While the proposed offence bears similarities to the South Australian and Victorian offences, some notable differences include:

  • an expansive definition of ‘intimate image’ which includes images which have been altered to appear to show a person’s private parts or a person engaged in a private act;
  • extending the relevant factors to acceptable standards of conduct to include the relationship between the accused and the person depicted; and
  • a section explaining the meaning of consent, including the qualification that consent to recording/distribution of an image on a particular occasion is not, by reason only of that fact, consent to the recording/distribution on another occasion.

In the ACT, two different amendments are publicly available which respond to the Principles. One was presented to the Legislative Assembly on 7 June and is very similar to the NSW amendment. The other, released as an exposure draft on 2 June. proposes much broader offences relating to privacy breaches. The Crimes (Invasion of Privacy) Amendment Bill 2017 is distinct from other current and proposed laws in two key areas.

First, it proposes to clarify the definition of consent, which usually only apply to persons above the age of consent (which is 16 years in the ACT). Under the proposals, consent of a young person (between 10 and 16 years old) to an intimate act by another young person is not presumed to be negated only because of the age of the young person giving consent.

Secondly, the definition of intimate content is expanded to include depictions of an area of the person’s body that, in the person’s circumstances, is private in nature. In the context of changing in the change room of a gymnasium, this is proposed to include parts of a person’s body that are usually clothed about which they may feel particularly self-conscious because of their age, weight, or a previous injury or medical procedure. This would have clear implications in the school context, particularly in respect of child protection obligations.

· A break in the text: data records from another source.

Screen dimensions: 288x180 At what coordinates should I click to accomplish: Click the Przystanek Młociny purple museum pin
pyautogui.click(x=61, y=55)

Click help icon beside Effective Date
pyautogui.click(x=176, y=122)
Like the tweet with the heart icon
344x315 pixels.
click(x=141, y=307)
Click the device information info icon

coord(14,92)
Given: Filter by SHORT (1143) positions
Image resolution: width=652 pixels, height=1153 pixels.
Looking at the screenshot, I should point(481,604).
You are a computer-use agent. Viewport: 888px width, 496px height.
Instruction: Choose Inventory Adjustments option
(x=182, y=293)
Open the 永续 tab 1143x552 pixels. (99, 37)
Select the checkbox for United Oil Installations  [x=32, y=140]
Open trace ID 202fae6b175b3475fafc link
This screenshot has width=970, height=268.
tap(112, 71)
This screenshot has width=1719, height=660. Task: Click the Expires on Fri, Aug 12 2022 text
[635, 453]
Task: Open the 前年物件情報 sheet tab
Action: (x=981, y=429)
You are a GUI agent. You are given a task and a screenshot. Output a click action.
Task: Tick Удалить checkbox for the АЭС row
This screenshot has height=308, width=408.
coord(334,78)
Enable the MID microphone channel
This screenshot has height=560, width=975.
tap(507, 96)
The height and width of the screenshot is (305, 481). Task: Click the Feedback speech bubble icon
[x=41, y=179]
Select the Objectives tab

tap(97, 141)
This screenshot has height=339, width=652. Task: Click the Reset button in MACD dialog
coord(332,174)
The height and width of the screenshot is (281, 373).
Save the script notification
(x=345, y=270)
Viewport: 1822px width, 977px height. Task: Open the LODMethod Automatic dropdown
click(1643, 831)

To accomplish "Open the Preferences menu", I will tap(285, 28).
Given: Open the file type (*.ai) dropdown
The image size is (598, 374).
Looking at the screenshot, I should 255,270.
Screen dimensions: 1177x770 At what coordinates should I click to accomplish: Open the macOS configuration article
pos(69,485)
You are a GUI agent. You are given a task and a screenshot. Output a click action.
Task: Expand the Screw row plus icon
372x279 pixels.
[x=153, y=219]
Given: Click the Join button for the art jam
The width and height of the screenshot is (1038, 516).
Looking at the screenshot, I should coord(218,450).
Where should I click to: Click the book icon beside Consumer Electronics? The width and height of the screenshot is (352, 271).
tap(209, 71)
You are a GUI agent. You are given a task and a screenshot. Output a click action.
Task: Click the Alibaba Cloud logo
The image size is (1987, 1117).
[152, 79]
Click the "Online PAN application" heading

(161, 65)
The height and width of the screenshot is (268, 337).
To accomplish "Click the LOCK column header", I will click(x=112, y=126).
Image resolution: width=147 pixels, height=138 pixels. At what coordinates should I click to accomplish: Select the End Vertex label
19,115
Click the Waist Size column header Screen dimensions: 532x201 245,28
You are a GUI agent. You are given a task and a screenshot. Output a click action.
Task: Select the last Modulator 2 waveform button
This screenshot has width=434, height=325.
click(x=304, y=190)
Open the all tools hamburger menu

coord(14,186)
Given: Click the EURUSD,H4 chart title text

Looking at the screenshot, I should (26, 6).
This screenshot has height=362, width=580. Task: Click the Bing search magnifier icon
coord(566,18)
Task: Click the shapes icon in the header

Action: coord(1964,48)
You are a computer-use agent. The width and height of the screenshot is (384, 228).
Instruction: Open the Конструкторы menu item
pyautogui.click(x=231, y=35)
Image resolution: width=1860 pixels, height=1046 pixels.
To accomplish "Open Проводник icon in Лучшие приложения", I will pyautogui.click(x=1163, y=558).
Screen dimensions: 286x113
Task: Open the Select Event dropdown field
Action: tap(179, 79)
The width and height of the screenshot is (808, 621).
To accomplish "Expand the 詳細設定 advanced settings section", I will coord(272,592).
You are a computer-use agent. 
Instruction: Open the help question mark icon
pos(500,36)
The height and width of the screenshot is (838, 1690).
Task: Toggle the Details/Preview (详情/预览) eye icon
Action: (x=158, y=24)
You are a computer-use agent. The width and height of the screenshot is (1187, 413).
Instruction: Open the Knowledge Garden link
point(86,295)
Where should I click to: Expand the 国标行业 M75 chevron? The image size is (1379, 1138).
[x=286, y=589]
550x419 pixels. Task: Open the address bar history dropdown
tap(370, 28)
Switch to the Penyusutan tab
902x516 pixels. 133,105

The implications for schools

Schools should ensure they are across the development of the Principles. They should also stay updated on the legislative activity in NSW and the ACT, regardless of their location, as similar amendments may soon be proposed nationwide

In anticipation of new and expanded offences for image-based abuse, schools should ensure that their guidelines around appropriate use of technology, as well as sexual harassment and anti-bullying policies clearly communicate that image-based abuse will not be tolerated in any form. They should also have procedures in place to manage complaints or grievances which involve allegations of non-consensual distribution of intimate images.

As discussed previously on School Governance, schools in their capacity as educators also have a role to play in assisting students to properly navigate social media and the online environment, in particular issues associated with image-based abuse and ‘sexting’. The legal changes discussed in this article, in particular the proposals in NSW and the ACT, make education a clear priority.